Bu savaşta kendisini İslam’a nispet eden halklar Filistinlilerin safında yer alırken sermaye gruplarıyla, diplomasisiyle ve ordularıyla hemen hemen tüm Batılı ülkelerin yöneticileri tağuta kulluk eden, Allah’ın gazab edip lanetlediği ve maymunlarla domuzların[2] soyundan gelen siyonist Yahudilerle aynı safta yer aldılar.

İsrâîloğulları İçin Barış Süreci Değil, Tih Süreci!

Aslen Yahudi olan veya olmayan siyonist yönetimlerin tahakkümündeki ülkelerin liderleri Felluce ve Musul trajedisinin tekerrürü olan ve çok güçlü olmasa da lehte yapılabilen yayınlar vesilesiyle özellikle Batılı halkların zihinsel bariyerlerini yıkan Gazze Savaşı’nın hakikatini görmüşler ve yüzleştikleri bu gerçeğe göre strateji belirleyip hamlelerini gerçekleştirmektelerdir.

Bugün küresel ölçekte gücü elinde bulunduranların yetkili ve etkili olduğu Birleşmiş Milletler adındaki paravan bir örgüt şu ânda tamamen mefluç durumda. Eğer BM adında uluslararası bir örgüt mevcut olmazsa dahi İslam coğrafyasına çökmüş olan tağutlar BM Güvenlik Konseyi’ni aratmayacak şekilde siyonizmin Filistin’deki vahşetine sessiz kalır ve mutad olduğu üzere “Taraf”ları itidale davet ederlerdi.

Mısır’da binlerce insanın kanını heder eden Sisi tağutunu birkaç yıl içinde iade-i itibarla onore edenler, Suriye’de yüz binlerce mazlumu toplu kıyımdan geçiren ve sağ kalanları da yurtlarından tehcir ettiren Nusayrî Beşşar Esed tağutunu -piyonlar topluluğu da olsa- Arap Birliği’ne yeniden dâhil ederek kendi iktidarları pek meşruymuş gibi onun da meşruiyetini(!) teyit edenler, Irak’ta bırakın İslami kaideleri, insanlığın asgari değerlerinden dahi mahrum olan İran destekli vahşi Rafızî çetelerin elebaşlarını yönetim kademelerine alan siyonizm marabası hain iş birlikçi yöneticilerin bugün Mescid-i Aksâ için hiçbir şey yapabilecek iradeleri yoktur.
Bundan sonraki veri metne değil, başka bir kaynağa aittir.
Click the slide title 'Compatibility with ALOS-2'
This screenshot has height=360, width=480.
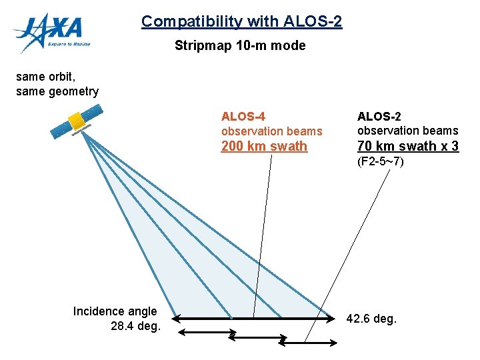click(241, 21)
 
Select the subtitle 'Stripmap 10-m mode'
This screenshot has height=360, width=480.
click(240, 46)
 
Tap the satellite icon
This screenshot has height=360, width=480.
click(76, 123)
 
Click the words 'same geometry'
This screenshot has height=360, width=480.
click(57, 91)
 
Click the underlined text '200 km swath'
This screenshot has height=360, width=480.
click(264, 146)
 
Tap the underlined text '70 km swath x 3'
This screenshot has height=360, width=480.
click(408, 146)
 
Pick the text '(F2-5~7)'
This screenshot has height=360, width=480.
click(381, 161)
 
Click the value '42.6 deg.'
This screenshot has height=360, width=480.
click(371, 319)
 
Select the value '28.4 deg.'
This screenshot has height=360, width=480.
click(135, 326)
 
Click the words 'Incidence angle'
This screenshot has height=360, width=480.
click(115, 311)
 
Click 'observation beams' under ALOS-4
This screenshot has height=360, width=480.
click(271, 131)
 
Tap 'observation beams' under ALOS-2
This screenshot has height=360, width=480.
click(408, 131)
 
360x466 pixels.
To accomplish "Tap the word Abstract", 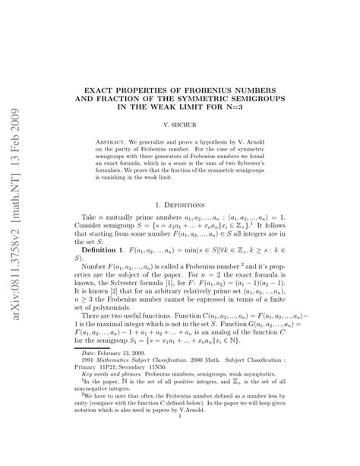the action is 115,142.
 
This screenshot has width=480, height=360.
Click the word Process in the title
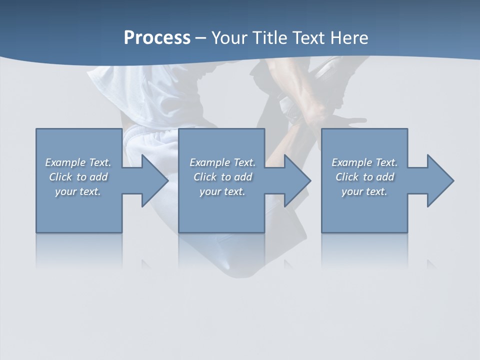pyautogui.click(x=157, y=38)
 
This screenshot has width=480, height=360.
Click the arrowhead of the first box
pyautogui.click(x=153, y=180)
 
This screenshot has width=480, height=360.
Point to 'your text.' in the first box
pyautogui.click(x=78, y=192)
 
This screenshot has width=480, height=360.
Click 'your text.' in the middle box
pyautogui.click(x=222, y=192)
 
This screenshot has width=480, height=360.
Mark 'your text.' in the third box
pyautogui.click(x=364, y=192)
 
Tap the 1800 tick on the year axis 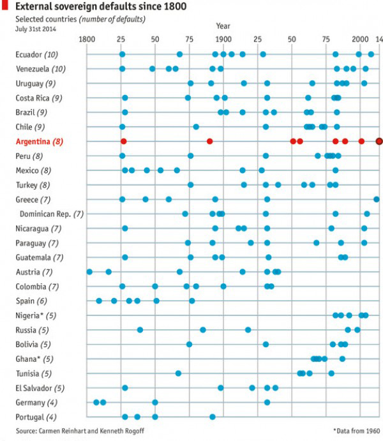point(86,40)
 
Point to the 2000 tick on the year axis point(359,40)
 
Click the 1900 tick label point(223,40)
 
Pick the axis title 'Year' point(223,26)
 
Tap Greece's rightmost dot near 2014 point(376,199)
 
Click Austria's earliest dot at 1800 point(89,272)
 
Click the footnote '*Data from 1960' point(355,430)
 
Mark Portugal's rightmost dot point(212,417)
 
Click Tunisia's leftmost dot point(178,373)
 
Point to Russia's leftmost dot point(140,330)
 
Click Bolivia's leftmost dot point(189,345)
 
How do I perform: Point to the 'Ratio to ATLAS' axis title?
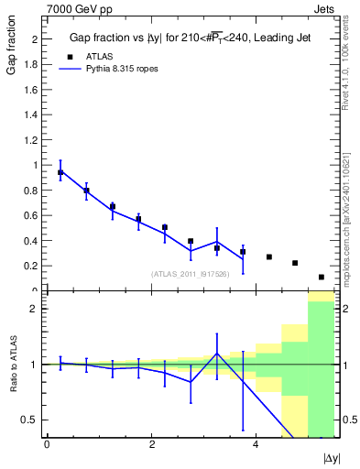[12, 365]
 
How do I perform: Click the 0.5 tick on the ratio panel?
[34, 420]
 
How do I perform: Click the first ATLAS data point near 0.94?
[60, 172]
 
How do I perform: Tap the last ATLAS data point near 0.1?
[321, 277]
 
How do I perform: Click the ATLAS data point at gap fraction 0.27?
[268, 256]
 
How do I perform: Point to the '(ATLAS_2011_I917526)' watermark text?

Bundan daha açık olan ise böyle bir şeye niyetlerinin de hiç olmadığıdır.

Meydanlara davet edilip slogan attırılarak zarar potansiyeli barındıran negatif enerjiden duygusal coşkunlukları dinginleştirilerek dalgalar deryalar hâlinde evlerine muzaffer mücahidler olarak gönderilen “ahmariyye siyaseti”nin nesneleri hâline getirilmiş kitleler de tağut yöneticilerin böylesi görkemli protesto gösterilerine izin verip ve hatta katılımda bulunmalarından ötürü tefâhür hâlinde bir sonraki protesto ve slogan “cihad”ının yer ve tarihini gözlemeye koyulurlar.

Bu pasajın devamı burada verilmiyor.